I do not agree with the motion judge that a remedial constructive trust claim does not require any act or omission by the person against whom the claim is brought. Generally speaking, a claim of unjust enrichment requires that the defendant retain a benefit without juristic reason in circumstances where the claimant suffers a corresponding deprivation. In other words, the relevant act of the defendant is simply the act of keeping the enrichment (or the omission to pay it back) once the elements of the unjust enrichment claim have crystallized. In the family law context, this may typically occur on the date of separation, when shared assets, including real property, are divided and the possibility therefore arises of one party holding onto more than a fair share.[8]

Justice Rosenberg acknowledged that in some cases it may be difficult to apply section 5 to a claim for unjust enrichment, but it applies nonetheless. Even if the difficulty means the claim is never discovered, the ultimate limitation period will still limit it. This is sound reasoning, but terribly disappointing to the plaintiffs’ bar, who had begun to think very hard about how to make every old claim one for unjust enrichment.

McConnell also brings clarity to the application of the Real Property Limitations Act. The fact that the respondent sought a monetary award in the alternative to an interest in land did not mean that the claim wasn’t for a share of property, and subject to section 4 of the Real Property Limitations Act with its plaintiff-friendly ten year limitation period.[9]

Longo v. McLaren Art Centre: The Plaintiff must not delay, not even for Rodin[10]

This Court of Appeal decision written by Justice Hourigan quickly became a leading authority on the duty imposed by the Limitations Act on plaintiffs to investigate potential claims. It is already much-cited by defendants when arguing that a plaintiff was dilatory in discovering their claim and, more specifically, when envoking section 5(1)(b) of the Act.

Justice Hourigan’s reasoning is not especially novel; rather, he adopts a line of discoverability jurisprudence developed under the previous Act exemplified by Soper v. Southcott (1998)[11]. In essence, a plaintiff must take reasonable action to investigate the matters described in section 5(1)(a) of the Act. What is reasonable depends on the plaintiff’s circumstances and the nature of the potential claim. However, it is never necessary for the plaintiff to investigate to the point where she knows with certainty that a potential defendant is responsible for the impugned acts or omissions. It is enough that she has prima facie grounds to infer that the potential defendant caused the acts or omissions. Establishing these grounds may require an expert report.[12]

Longo has almost glamorous facts.   At issue was the appellants’ discovery of damage to their sculpture Walking Man, possibly the work of Rodin. The sculpture was harmed while in the respondents’ care and the appellants claimed for damages. The court dismissed the claim on motion for summary judgment on the basis that it was commenced out of time.

......

## TASKS AND EXERCISES
1. List every court case the passage on limitation periods names.
2. Write out the passage on limitation periods word for word from "Longo v. McLaren" to "5(1)(b) of the Act.".

## DATA BLOCK

......

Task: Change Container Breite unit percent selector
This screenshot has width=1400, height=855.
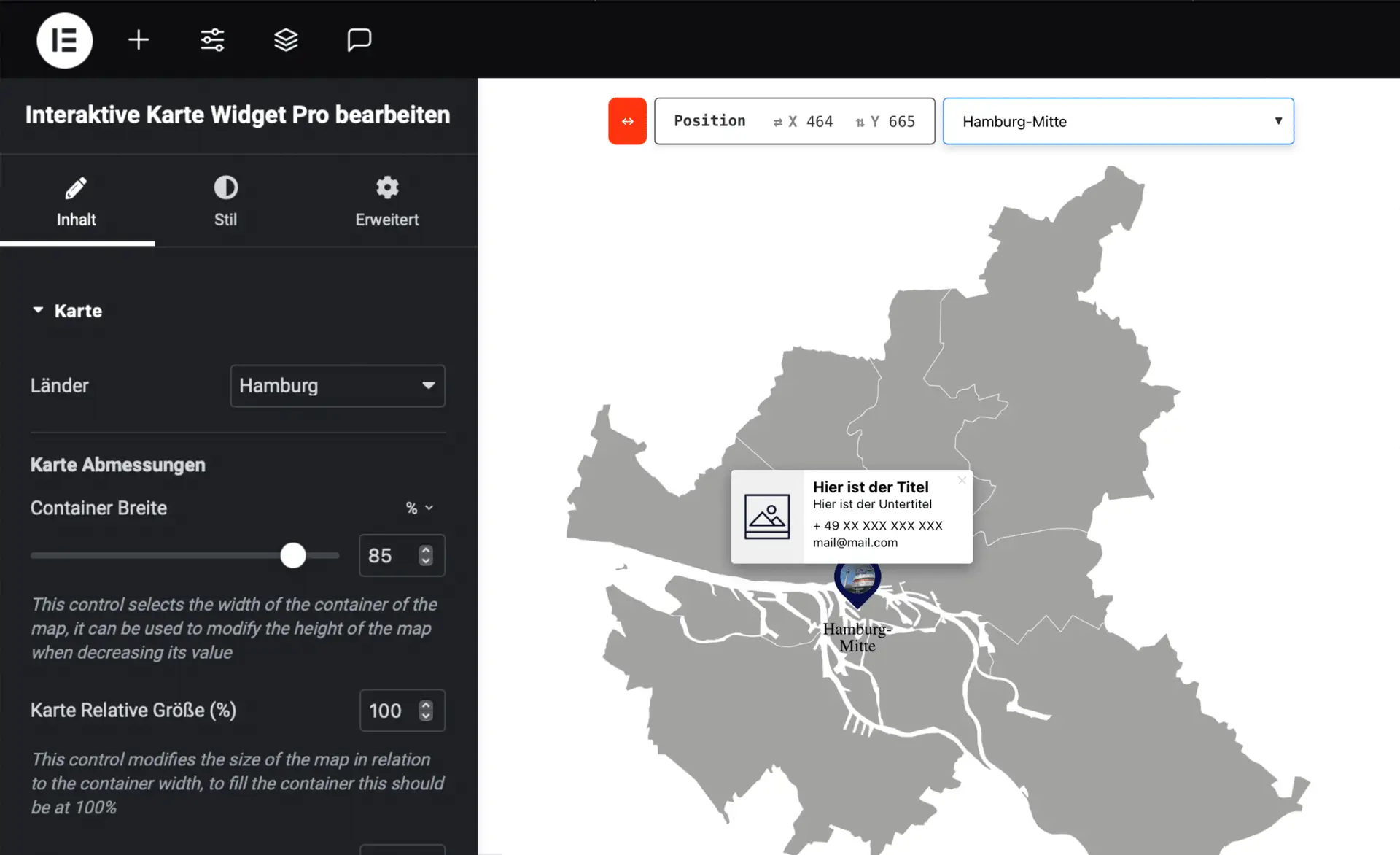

......

## OUTPUTS FOR THE TASKS
1.
McConnell
Longo v. McLaren Art Centre
Soper v. Southcott

2.
Longo v. McLaren Art Centre: The Plaintiff must not delay, not even for Rodin[10]

This Court of Appeal decision written by Justice Hourigan quickly became a leading authority on the duty imposed by the Limitations Act on plaintiffs to investigate potential claims. It is already much-cited by defendants when arguing that a plaintiff was dilatory in discovering their claim and, more specifically, when envoking section 5(1)(b) of the Act.